Media such as such as smart phones, computers, TV, and video games are a powerful force in the lives of tweens and teens. A national survey by the Kaiser Family Foundation found that with technology allowing nearly 24-hour media access as children and teens go about their daily lives, the amount of time young people spend with entertainment media has risen dramatically over the past decade.
According to the study, 8-18 year-olds devote an average of 7 hours and 38 minutes (7:38) to using entertainment media across a typical day (more than 53 hours a week). And because they spend so much of that time “media multitasking” (using more than one medium at a time), they actually manage to pack a total of 10 hours and 45 minutes (10:45) worth of media content into those 7½ hours.
“Generation M2: Media in the Lives of 8- to 18-Year-Olds” is the third in a series of large-scale, nationally representative surveys by the Foundation about young people’s media use. It includes data from all three waves of the study (1999, 2004, and 2009), and is among the largest and most comprehensive publicly available sources of information about media use among American youth.

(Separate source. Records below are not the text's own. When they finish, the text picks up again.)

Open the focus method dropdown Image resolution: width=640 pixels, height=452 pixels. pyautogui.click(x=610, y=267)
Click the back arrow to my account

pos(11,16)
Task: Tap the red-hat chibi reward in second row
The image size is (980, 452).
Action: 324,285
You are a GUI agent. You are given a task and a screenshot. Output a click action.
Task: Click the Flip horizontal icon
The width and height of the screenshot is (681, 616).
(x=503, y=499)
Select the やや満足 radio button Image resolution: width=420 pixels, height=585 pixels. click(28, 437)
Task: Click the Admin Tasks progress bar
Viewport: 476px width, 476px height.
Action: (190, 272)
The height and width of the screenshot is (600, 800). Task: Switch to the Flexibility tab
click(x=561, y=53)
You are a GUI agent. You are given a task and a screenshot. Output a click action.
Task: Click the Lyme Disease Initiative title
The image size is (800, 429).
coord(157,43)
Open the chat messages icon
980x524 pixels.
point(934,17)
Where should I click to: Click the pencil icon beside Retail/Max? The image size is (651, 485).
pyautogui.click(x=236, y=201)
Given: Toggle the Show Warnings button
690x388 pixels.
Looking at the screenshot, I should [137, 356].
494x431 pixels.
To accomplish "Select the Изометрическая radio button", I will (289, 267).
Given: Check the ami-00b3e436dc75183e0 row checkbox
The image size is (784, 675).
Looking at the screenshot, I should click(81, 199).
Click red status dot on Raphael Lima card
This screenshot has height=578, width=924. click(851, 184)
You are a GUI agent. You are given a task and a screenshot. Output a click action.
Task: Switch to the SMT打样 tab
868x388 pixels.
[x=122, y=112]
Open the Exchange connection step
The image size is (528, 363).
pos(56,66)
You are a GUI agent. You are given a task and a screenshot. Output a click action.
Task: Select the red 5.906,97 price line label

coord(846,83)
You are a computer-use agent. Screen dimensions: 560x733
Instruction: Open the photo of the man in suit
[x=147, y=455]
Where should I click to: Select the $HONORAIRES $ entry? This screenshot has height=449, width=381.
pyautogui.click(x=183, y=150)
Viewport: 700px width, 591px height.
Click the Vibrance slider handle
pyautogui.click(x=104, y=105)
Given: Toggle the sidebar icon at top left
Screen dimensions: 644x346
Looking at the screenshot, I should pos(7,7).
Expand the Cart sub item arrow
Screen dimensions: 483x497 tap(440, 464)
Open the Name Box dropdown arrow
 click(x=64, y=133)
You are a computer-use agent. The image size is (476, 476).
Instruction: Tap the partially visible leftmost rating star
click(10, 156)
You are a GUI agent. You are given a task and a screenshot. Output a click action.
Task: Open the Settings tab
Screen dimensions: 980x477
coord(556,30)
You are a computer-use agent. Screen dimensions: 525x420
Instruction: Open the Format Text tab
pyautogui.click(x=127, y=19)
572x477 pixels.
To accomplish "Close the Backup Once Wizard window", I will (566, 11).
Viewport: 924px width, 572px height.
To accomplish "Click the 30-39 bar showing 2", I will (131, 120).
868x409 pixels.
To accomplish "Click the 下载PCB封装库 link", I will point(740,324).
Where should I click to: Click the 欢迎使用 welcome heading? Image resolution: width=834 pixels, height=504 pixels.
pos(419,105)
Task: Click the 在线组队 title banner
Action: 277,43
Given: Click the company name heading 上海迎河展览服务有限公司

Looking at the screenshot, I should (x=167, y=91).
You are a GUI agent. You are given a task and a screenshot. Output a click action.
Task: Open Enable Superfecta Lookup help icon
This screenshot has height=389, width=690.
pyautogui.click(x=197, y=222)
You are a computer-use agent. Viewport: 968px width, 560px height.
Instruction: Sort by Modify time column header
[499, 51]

The report is based on a survey conducted among a nationally representative sample of 2,002 3rd-12th grade students ages 8-18, including a self-selected subsample of 702 respondents who completed seven-day media use diaries, which were used to calculate multitasking proportions. The report was released on Wednesday, January 20, 2010, at a forum in Washington, D.C., that featured the chairman of the Federal Communications Commission, media executives, and child development experts.